## TASK TO COMPLETE
Nothing but the line holding "Task: Adjust the" and the lines after it, through the end of the records, should be set down, each exactly as it is.

[Data entries]
____
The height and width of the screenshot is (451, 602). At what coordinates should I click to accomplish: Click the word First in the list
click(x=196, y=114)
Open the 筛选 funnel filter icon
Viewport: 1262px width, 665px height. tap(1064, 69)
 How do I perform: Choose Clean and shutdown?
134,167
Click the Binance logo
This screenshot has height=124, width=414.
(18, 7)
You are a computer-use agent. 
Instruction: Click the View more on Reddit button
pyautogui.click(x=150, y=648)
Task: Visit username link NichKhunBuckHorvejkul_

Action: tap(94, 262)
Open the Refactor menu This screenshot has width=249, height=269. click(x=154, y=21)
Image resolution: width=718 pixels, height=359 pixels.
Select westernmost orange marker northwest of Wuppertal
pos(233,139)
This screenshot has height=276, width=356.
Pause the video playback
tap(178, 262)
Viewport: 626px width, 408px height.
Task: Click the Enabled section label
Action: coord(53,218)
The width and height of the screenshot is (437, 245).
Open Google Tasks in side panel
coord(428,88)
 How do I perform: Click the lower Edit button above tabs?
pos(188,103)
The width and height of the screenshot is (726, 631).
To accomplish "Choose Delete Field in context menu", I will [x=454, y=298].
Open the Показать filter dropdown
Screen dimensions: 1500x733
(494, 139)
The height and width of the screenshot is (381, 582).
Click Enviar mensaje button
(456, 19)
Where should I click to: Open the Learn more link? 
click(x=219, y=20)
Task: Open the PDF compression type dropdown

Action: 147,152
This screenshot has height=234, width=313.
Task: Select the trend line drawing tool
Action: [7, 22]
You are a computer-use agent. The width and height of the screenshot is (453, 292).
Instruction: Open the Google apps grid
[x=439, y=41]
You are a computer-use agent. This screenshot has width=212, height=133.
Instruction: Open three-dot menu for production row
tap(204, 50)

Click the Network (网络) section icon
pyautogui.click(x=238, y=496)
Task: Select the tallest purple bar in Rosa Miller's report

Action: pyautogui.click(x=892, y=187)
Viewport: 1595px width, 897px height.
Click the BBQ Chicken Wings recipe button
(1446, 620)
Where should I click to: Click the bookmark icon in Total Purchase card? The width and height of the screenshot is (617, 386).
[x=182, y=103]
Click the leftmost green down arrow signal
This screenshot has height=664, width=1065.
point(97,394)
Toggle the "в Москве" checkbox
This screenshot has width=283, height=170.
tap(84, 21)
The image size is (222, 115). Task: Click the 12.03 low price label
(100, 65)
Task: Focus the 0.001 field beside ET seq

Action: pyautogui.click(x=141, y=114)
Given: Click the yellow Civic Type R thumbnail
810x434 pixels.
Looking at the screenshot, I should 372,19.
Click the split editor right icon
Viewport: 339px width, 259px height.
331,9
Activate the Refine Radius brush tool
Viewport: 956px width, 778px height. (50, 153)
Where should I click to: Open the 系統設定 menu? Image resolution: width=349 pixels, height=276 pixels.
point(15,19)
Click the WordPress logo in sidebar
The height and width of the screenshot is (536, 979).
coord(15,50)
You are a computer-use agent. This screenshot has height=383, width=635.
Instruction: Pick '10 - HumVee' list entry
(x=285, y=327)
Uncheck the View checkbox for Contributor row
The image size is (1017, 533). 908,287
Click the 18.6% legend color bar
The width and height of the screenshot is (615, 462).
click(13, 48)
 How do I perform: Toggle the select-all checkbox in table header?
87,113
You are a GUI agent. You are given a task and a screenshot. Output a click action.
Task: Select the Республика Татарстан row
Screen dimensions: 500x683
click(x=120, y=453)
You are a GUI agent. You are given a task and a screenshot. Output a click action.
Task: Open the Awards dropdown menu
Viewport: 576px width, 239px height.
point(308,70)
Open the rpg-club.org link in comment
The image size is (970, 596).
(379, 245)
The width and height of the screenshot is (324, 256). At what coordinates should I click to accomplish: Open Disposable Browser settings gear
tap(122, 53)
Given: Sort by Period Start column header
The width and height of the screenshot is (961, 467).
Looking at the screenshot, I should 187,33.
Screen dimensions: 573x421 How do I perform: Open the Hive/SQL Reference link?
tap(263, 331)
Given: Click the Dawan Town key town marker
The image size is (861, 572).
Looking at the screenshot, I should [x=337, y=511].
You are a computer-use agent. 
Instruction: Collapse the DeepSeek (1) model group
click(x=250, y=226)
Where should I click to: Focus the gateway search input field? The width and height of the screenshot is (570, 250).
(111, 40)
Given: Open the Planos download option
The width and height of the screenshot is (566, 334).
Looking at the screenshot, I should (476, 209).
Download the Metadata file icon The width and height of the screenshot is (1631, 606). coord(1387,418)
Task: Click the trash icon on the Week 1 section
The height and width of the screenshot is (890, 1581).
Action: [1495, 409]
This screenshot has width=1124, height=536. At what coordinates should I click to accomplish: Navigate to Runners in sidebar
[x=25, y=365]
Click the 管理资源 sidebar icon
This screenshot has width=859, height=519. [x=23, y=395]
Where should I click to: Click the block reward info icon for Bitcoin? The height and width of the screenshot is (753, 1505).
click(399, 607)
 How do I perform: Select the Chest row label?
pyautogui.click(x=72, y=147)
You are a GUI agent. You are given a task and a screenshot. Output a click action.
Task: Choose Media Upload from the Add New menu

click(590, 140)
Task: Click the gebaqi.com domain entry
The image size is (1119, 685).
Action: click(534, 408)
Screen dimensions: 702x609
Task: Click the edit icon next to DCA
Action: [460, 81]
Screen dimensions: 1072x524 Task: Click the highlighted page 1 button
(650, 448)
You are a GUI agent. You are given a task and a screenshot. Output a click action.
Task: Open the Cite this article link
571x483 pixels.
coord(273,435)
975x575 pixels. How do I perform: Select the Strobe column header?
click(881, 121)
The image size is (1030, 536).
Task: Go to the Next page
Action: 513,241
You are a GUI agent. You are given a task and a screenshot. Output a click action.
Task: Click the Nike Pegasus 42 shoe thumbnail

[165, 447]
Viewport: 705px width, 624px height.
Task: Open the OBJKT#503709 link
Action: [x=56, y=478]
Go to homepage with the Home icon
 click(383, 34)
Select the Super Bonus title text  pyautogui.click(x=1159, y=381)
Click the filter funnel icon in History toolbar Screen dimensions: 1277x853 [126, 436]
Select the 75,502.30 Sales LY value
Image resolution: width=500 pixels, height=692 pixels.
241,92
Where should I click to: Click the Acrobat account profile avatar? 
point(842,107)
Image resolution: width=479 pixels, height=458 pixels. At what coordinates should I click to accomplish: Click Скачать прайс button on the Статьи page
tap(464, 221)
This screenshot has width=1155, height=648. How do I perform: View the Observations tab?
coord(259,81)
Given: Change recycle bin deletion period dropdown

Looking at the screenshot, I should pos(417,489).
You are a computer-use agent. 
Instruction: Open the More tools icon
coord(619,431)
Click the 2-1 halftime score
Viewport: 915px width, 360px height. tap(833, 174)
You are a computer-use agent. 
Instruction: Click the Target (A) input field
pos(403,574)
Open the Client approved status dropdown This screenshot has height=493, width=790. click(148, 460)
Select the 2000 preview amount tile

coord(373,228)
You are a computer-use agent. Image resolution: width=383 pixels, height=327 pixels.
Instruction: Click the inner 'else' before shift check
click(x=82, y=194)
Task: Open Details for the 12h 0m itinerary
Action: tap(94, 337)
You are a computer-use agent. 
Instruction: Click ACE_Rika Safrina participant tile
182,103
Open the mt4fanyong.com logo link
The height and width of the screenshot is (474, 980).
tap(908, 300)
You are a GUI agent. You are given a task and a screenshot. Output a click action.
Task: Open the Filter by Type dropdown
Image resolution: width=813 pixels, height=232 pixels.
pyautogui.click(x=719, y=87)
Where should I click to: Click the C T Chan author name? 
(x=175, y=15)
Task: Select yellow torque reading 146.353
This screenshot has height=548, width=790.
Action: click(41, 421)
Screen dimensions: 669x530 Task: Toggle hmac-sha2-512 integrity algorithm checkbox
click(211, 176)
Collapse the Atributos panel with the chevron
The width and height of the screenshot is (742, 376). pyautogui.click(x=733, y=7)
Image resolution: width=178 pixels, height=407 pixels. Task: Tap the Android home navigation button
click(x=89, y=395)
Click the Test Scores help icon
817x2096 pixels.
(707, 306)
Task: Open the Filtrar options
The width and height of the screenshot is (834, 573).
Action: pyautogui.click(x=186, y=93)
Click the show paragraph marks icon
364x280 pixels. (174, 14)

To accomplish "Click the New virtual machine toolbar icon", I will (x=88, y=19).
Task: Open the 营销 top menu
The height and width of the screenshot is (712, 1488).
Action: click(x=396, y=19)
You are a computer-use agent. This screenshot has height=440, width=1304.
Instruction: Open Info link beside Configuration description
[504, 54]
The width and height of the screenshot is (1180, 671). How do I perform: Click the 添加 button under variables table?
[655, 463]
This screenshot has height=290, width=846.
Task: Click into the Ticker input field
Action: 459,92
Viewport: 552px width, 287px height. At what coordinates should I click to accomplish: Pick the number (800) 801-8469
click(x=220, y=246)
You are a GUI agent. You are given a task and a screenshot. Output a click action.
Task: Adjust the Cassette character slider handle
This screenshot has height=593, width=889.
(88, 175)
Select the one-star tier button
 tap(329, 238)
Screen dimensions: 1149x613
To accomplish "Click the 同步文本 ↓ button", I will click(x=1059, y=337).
____
## TASK SOLUTION
Task: Adjust the Cassette character slider handle
This screenshot has height=593, width=889.
(88, 175)
Select the one-star tier button
 tap(329, 238)
Screen dimensions: 1149x613
To accomplish "Click the 同步文本 ↓ button", I will click(x=1059, y=337).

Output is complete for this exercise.